Re: [PATCH v2 12/17] chunk-format: create read chunk API

Junio C Hamano <gitster@xxxxxxxxx> · Thu, 04 Feb 2021 15:40:03 -0800

"Derrick Stolee via GitGitGadget" <gitgitgadget@xxxxxxxxx> writes:

> We are re-using the anonymous 'struct chunkfile' data, as it is internal
> to the chunk-format API. This gives it essentially two modes: write and
> read. If the same struct instance was used for both reads and writes,
> then there would be failures.

Writing it here won't help future developers very much.  I think
that belongs to API/function doc for init_chunkfile().
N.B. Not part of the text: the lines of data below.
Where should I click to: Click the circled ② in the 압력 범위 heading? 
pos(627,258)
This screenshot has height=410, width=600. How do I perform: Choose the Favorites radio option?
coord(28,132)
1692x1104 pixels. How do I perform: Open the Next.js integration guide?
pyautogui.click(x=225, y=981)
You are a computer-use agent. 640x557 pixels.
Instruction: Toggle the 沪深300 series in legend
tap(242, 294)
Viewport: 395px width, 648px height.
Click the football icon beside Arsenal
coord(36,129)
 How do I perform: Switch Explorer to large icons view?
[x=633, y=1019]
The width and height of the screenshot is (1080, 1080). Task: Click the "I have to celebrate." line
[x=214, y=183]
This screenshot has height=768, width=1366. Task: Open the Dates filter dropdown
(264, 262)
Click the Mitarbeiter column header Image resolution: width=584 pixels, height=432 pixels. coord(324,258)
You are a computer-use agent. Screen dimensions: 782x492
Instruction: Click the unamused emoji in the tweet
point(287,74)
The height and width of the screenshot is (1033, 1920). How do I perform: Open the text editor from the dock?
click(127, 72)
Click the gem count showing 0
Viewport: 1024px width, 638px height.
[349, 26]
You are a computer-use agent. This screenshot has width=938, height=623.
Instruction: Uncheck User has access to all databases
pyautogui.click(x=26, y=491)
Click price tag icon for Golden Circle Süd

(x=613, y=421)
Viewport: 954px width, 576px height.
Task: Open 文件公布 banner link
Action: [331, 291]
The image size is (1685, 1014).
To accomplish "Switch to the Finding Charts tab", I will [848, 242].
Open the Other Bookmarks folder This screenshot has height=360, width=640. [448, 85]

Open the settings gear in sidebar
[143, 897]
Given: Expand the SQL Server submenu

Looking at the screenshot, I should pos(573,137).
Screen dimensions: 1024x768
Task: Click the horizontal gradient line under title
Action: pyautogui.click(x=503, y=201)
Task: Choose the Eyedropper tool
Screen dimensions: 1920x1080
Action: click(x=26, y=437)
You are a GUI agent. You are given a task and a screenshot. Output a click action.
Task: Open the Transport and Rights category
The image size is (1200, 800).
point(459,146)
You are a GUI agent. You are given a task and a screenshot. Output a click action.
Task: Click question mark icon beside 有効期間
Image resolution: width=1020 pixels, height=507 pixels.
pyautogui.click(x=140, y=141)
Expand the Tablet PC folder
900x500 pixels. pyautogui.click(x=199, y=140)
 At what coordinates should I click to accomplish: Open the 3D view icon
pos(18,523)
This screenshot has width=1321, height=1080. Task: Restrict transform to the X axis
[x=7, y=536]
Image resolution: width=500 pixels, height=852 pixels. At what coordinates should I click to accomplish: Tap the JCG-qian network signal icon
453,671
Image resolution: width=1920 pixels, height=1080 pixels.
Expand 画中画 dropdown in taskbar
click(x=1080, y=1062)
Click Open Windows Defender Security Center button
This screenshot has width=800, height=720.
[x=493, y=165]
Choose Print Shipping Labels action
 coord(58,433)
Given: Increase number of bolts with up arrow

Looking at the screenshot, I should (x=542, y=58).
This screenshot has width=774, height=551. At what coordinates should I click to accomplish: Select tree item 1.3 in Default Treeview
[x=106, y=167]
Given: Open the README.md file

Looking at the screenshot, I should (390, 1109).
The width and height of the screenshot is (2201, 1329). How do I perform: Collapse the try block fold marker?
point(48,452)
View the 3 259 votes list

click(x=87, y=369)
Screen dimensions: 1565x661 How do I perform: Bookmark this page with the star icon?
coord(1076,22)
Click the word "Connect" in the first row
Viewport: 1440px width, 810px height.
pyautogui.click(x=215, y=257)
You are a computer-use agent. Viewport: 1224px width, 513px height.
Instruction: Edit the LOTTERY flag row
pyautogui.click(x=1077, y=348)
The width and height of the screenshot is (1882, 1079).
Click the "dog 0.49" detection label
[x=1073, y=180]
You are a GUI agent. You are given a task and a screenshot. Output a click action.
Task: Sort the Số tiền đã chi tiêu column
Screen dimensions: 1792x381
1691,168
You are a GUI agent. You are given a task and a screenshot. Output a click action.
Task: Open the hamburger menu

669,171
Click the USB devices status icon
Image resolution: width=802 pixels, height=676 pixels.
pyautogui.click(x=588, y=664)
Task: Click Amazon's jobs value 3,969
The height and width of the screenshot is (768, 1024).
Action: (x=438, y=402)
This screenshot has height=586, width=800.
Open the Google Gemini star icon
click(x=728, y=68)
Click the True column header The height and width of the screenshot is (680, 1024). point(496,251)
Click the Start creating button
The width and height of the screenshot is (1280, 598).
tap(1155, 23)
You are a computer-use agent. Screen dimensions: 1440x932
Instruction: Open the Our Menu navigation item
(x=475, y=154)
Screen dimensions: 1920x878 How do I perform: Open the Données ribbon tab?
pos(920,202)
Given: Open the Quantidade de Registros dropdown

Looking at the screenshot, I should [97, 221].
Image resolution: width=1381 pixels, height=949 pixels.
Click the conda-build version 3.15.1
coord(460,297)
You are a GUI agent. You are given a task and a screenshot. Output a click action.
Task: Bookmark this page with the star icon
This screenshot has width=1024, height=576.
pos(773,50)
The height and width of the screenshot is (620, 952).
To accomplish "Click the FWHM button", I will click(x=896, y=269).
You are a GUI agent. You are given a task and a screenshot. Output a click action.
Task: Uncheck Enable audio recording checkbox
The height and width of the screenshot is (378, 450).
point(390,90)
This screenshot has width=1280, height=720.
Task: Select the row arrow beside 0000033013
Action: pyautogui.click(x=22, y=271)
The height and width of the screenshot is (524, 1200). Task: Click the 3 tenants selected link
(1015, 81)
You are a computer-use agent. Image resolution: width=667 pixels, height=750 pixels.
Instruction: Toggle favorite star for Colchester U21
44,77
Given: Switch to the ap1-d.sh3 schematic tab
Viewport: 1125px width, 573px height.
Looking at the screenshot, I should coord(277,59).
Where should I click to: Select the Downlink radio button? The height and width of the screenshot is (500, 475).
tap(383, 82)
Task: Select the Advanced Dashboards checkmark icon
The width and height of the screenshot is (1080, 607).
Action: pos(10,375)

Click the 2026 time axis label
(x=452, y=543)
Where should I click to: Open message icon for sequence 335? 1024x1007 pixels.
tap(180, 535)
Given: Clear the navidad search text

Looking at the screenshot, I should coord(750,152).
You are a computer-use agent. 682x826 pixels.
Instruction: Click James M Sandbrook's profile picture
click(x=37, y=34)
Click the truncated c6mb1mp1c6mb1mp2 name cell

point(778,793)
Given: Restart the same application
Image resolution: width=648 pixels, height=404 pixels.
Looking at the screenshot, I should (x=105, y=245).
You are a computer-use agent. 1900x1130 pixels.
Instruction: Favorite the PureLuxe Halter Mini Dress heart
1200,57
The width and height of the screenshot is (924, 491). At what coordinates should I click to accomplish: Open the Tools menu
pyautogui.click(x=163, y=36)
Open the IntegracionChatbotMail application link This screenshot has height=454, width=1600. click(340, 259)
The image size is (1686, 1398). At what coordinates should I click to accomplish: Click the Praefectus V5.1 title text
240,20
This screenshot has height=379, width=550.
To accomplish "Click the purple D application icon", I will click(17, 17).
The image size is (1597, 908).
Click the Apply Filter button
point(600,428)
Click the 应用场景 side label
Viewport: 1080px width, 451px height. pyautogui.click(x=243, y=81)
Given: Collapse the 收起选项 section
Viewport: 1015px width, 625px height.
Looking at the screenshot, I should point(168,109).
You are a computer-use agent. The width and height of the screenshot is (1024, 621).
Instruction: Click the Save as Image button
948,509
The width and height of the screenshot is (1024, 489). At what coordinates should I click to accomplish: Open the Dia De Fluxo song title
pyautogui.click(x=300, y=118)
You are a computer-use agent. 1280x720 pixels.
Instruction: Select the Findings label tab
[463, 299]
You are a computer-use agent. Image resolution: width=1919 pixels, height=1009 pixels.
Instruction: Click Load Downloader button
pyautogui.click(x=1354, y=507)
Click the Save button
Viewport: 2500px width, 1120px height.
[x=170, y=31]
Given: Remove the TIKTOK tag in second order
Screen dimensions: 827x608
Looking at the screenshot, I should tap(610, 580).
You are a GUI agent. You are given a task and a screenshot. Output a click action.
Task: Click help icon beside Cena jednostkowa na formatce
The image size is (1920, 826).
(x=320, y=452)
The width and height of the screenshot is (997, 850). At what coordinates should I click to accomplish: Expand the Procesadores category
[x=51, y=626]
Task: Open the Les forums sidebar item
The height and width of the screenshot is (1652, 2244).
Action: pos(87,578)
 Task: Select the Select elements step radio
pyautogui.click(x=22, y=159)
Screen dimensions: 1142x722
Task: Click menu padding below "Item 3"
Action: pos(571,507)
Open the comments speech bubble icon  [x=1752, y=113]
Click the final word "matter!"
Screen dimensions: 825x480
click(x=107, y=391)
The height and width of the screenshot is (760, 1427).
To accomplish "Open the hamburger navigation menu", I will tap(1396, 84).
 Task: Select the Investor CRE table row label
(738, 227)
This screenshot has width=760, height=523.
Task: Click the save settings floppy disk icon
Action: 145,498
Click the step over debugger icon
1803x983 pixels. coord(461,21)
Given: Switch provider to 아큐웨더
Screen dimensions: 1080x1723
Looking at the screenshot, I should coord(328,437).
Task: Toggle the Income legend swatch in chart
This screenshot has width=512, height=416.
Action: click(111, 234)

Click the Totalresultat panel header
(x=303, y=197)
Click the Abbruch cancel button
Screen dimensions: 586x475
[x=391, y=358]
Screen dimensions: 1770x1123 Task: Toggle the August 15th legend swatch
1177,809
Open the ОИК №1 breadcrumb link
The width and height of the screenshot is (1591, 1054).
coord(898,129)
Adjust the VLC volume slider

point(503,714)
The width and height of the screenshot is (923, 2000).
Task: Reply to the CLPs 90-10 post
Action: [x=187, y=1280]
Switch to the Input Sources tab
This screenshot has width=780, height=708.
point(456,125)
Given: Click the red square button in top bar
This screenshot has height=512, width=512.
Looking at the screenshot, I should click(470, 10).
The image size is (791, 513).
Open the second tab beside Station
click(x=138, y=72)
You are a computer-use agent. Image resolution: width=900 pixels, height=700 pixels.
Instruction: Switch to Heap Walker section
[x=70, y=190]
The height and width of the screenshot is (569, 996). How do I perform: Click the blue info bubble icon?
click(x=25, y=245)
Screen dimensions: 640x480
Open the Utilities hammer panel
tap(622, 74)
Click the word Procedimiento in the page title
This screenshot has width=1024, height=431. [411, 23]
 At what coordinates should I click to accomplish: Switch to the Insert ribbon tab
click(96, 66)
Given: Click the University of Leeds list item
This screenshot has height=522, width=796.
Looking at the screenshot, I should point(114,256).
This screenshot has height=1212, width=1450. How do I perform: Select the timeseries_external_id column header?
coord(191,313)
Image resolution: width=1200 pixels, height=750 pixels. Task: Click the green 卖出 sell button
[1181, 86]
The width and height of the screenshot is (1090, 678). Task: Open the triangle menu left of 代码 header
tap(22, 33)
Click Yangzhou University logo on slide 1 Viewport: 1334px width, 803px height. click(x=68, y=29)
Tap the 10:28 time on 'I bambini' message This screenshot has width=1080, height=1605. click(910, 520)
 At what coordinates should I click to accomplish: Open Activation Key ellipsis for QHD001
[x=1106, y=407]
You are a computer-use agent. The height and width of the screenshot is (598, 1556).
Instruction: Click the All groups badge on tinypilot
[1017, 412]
> diff --git a/chunk-format.c b/chunk-format.c
> index ab914c55856..74501084cf8 100644
> --- a/chunk-format.c
> +++ b/chunk-format.c
> @@ -12,6 +12,8 @@ struct chunk_info {
>  	uint32_t id;
>  	uint64_t size;
>  	chunk_write_fn write_fn;
> +
> +	const void *start;
>  };
>  
>  struct chunkfile {
> @@ -89,3 +91,81 @@ int write_chunkfile(struct chunkfile *cf, void *data)
>  
>  	return 0;
>  }
> +
> +int read_table_of_contents(struct chunkfile *cf,
> +			   const unsigned char *mfile,
> +			   size_t mfile_size,
> +			   uint64_t toc_offset,
> +			   int toc_length)

It's a bit of mystery, having seen how the table-of-contents is laid
out by reading the writing side of the code, how toc_offset and
toc_length are discovered by the caller.  IIRC, the size to cover
everything from the beginning of the file to the end of the
table-of-contents was recorded as the length of a non-existent chunk
with id 0, but we need to be able to somehow find it to use that as
a way to get to the (end of) table-of-contents from the beginning of
the file.   I guess we'll learn enough when we get to read the code
that calls this function.

> +{
> +	uint32_t chunk_id;
> +	const unsigned char *table_of_contents = mfile + toc_offset;
> +
> +	ALLOC_GROW(cf->chunks, toc_length, cf->chunks_alloc);
> +
> +	while (toc_length--) {
> +		uint64_t chunk_offset, next_chunk_offset;
> +
> +		chunk_id = get_be32(table_of_contents);
> +		chunk_offset = get_be64(table_of_contents + 4);
> +
> +		if (!chunk_id) {
> +			error(_("terminating chunk id appears earlier than expected"));
> +			return 1;
> +		}
> +
> +		table_of_contents += CHUNK_LOOKUP_WIDTH;
> +		next_chunk_offset = get_be64(table_of_contents + 4);
> +
> +		if (next_chunk_offset < chunk_offset ||
> +		    next_chunk_offset > mfile_size - the_hash_algo->rawsz) {

The chunks have to be recorded in toc in the order they appear, and
there must be enough room to store the hashfile trailer checksum
after the last chunk.  OK.

> +			error(_("improper chunk offset(s) %"PRIx64" and %"PRIx64""),
> +			      chunk_offset, next_chunk_offset);
> +			return -1;
> +		}
> +
> +		cf->chunks[cf->chunks_nr].id = chunk_id;
> +		cf->chunks[cf->chunks_nr].start = mfile + chunk_offset;
> +		cf->chunks[cf->chunks_nr].size = next_chunk_offset - chunk_offset;
> +		cf->chunks_nr++;
> +	}
> +
> +	chunk_id = get_be32(table_of_contents);
> +	if (chunk_id) {
> +		error(_("final chunk has non-zero id %"PRIx32""), chunk_id);
> +		return -1;
> +	}

Shouldn't we be validating the size component associated with this
"id=0" fake chunk that appears at the end as well?  IIRC, the size
field should be pointing at the byte immediately after the TOC entry
for the last true chunk, immediately before this zero chunk id?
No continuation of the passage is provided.